We recently heard that Joan Didion has written a memoir about the experience of aging, a subject that, though unavoidable for most of us, is often relegated to the better-left-ignored category of conversation. Though the aches and pains of aging may feel too far away for some of us, or simply too morbid to broach head-on, here are five works of fiction that elegantly capture the ups and downs of a life relived in retrospect.
As the title suggests, Gabriel Garcia Marquez’s slim novel is the story of one man’s life via the people who have passed through it — particularly women, specifically prostitutes. Opening on the unnamed narrator’s 90th birthday, the book reveals the sad, startlingly honest musings of a mediocre journalist who has made love with hundreds of women but has never actually been in love. As he gazes upon the sleeping innocent with whom he has been paired for his birthday, he lapses into a spiral of reflection about the relationship between pursuit and fulfillment in all of its many incarnations.
Alice Munro’s heart-wrenching story about the ravages of Alzheimer’s disease on a longtime married couple is as much about the illness as it is about identity. Written with Munro’s characteristically direct but nuanced prose, “The Bear Came Over the Mountain” has the twin qualities of specificity and sympathy, making for a relatable, if somewhat overwhelming, read. Originally published in The New Yorker, the story was later adapted by director/actress Sarah Polley into the film Away From Her.
Rabbit at Rest is the fourth and final installment in John Updike’s multi-Pulitzer Prize winning Rabbit series — Rabbit, Run (1960), Rabbit Redux (1971), and Rabbit Is Rich (1981). The saga of Harry “Rabbit” Armstrong is a deft deconstruction of life in middle-class America, chronicling the titular protagonist’s development from high school basketball star to a grappling grandfather and husband. In this final chapter, we see many of the events addressed in earlier books through a new lens of conflict and occasional regret. Though Rabbit is not always the most sympathetic character, his life’s story is nevertheless familiar in all of its inevitable ups and downs.
Chronicling the last hours of Cesar Castillo, a washed up musician whose fame peaked after a brief appearance with his brother on an episode of I Love Lucy in the ‘50s, The Mambo Kings Play Songs of Love is a melancholic exploration of a singular experience that somehow represents many. Touching on intertwining themes of love and music, Cesar revisits everything from the obsessive heartache of his brother and collaborator, Nestor, to the highs and lows of the mambo craze to the changes within his native Cuba after the rise of Fidel Castro.

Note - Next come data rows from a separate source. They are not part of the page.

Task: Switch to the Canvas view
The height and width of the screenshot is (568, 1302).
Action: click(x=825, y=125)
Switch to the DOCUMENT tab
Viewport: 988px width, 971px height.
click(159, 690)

The Pulitzer Prize-winning book was later adapted into the film The Mambo Kings.
Penelope Lively’s Booker Prize-winning Moon Tiger is a meditation on the fallibility of memory, the nuances of regret, and the piecemeal mosaic that makes up any individual experience of the world. While dying of cancer in a hospital bed at 76, the novel’s protagonist, Claudia Hampton, an unflappable history scholar and former war correspondent, decides to write “the history of the world as selected by Claudia: fact and fiction, myth and evidence, images and documents.” What follows is arguably one of the most slyly experimental and absorbingly narrated novels out there — and it will certainly make you reconsider how you choose to structure your own internal life story.